The authors feel that it is important to remember that most leaflets, regardless of their topic, require relatively high reading skills that may not exist in a large proportion of their target population. Thus many people may not be able to comprehend important aspects of information leaflets because of their content, writing style or organisation (Payne et al, 2000). If there was any doubt in the individual’s comprehension of the leaflet, the authors endeavoured to deliver the information verbally; transferring this information onto a CD may be a consideration for the future. The need for a patient-centred approach to providing information is evidently paramount.

Conclusion
The growth and wider availability of the Internet greatly increases access to health information. A large number of health-related websites exist, and over a third of Internet users access the web in order to retrieve health and medical information. Most of this material is inaccurate or misleading (Payne et al, 2000), which further highlights the need to provide accurate, robust information that is easily accessible and meets the needs of individuals. 

Pain is a complex experience that depends strongly on cognitive, emotional and educational influences.
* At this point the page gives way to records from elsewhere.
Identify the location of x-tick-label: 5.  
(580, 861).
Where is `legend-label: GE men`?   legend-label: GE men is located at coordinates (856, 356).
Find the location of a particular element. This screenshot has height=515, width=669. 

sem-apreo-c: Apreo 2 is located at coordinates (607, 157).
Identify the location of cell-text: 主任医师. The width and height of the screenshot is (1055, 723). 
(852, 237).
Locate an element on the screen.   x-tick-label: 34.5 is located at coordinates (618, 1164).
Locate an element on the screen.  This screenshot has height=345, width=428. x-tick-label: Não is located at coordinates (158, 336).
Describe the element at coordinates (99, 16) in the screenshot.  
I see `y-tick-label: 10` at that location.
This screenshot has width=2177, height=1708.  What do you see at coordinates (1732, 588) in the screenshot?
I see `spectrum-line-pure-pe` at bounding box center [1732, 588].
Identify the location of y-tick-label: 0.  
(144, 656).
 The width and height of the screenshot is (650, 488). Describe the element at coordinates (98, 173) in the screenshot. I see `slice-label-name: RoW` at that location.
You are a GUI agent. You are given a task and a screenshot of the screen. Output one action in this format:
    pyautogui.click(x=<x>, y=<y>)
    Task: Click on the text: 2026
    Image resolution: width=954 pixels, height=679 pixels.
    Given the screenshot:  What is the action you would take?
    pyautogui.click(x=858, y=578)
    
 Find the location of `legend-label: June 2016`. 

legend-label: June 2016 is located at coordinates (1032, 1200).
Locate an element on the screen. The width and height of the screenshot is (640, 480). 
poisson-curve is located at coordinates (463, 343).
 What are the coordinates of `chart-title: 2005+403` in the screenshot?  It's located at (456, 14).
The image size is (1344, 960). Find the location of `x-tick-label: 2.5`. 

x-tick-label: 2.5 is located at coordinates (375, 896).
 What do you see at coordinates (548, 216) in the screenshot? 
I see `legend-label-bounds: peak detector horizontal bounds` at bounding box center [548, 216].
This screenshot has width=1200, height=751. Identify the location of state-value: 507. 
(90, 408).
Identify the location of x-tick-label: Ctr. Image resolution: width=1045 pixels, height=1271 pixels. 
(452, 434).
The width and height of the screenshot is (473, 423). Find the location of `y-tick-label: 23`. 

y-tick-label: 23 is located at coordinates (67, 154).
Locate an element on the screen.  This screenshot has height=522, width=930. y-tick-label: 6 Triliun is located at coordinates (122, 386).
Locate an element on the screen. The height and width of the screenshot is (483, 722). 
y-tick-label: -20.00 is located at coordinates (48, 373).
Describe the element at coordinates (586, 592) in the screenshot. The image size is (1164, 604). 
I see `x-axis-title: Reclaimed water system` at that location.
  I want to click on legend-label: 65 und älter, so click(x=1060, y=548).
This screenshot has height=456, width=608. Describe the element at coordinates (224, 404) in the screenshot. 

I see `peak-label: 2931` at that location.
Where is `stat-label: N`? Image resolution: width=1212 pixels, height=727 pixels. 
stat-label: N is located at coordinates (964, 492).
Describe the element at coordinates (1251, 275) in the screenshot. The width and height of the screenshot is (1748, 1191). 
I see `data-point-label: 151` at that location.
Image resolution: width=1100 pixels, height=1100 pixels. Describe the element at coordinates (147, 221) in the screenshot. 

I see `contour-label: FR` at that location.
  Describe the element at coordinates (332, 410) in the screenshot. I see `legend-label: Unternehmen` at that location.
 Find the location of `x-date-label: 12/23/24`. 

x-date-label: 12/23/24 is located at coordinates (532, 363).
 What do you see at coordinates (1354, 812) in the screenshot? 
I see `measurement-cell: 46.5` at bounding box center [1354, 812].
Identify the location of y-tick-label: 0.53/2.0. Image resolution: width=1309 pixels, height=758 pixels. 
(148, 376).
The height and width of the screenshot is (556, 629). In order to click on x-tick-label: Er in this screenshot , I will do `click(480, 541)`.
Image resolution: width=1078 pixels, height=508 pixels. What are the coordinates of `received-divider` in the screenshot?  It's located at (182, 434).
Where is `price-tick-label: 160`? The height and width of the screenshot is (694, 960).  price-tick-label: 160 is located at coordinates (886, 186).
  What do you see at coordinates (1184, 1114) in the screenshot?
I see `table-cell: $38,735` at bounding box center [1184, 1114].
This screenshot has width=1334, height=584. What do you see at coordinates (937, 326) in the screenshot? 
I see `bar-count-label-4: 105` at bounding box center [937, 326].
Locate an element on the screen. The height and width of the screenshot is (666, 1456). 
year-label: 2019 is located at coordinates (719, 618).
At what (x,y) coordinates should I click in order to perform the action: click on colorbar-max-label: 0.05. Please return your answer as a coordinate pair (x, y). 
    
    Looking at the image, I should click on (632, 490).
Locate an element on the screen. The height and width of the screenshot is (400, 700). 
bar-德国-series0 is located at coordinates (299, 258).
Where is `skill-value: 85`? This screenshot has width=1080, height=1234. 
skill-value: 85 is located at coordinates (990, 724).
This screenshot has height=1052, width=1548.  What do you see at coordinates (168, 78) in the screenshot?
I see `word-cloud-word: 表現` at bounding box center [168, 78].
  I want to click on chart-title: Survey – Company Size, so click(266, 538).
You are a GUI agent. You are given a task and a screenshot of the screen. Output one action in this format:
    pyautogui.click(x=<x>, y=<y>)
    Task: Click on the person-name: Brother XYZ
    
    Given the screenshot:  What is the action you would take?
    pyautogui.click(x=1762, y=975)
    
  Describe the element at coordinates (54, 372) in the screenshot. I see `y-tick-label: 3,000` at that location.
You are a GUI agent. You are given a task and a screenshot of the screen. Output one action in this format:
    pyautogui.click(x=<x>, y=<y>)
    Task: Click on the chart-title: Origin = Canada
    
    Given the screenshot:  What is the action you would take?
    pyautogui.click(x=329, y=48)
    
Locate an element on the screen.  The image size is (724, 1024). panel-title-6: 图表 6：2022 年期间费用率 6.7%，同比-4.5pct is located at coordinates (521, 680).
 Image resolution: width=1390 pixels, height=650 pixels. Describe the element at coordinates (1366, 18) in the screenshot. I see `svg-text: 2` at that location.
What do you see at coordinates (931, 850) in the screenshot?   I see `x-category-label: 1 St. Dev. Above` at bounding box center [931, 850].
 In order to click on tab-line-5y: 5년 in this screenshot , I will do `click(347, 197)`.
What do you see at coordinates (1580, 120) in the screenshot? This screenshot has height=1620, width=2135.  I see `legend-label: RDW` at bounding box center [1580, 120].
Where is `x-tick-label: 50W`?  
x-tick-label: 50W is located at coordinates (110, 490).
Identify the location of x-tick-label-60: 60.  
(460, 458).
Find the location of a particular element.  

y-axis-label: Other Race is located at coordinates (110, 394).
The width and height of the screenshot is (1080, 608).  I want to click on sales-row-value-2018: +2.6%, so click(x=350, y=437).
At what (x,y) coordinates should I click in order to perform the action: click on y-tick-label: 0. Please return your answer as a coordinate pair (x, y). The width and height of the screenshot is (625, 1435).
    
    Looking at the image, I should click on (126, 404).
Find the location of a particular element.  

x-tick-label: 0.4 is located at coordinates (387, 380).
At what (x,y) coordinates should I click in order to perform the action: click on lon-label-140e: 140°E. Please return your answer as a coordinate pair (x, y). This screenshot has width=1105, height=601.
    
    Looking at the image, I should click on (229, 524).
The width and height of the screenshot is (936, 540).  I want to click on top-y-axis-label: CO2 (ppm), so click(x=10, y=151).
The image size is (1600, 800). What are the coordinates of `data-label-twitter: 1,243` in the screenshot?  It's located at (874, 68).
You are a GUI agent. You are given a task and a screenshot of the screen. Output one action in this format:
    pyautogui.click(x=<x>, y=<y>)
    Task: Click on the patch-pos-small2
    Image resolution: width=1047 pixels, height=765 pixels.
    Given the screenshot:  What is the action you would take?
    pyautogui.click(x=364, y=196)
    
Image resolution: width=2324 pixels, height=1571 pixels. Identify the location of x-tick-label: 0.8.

The authors’ information leaflet is intended to compliment the verbal information that is used to help individuals understand their condition. An additional aim of the leaflet is to provide realistic expectations of the treatment options available. The intended end-result is to ultimately help empower the individual suffering with DPNP, an important goal that should in itself have a positive therapeutic effect on this difficult complication of diabetes.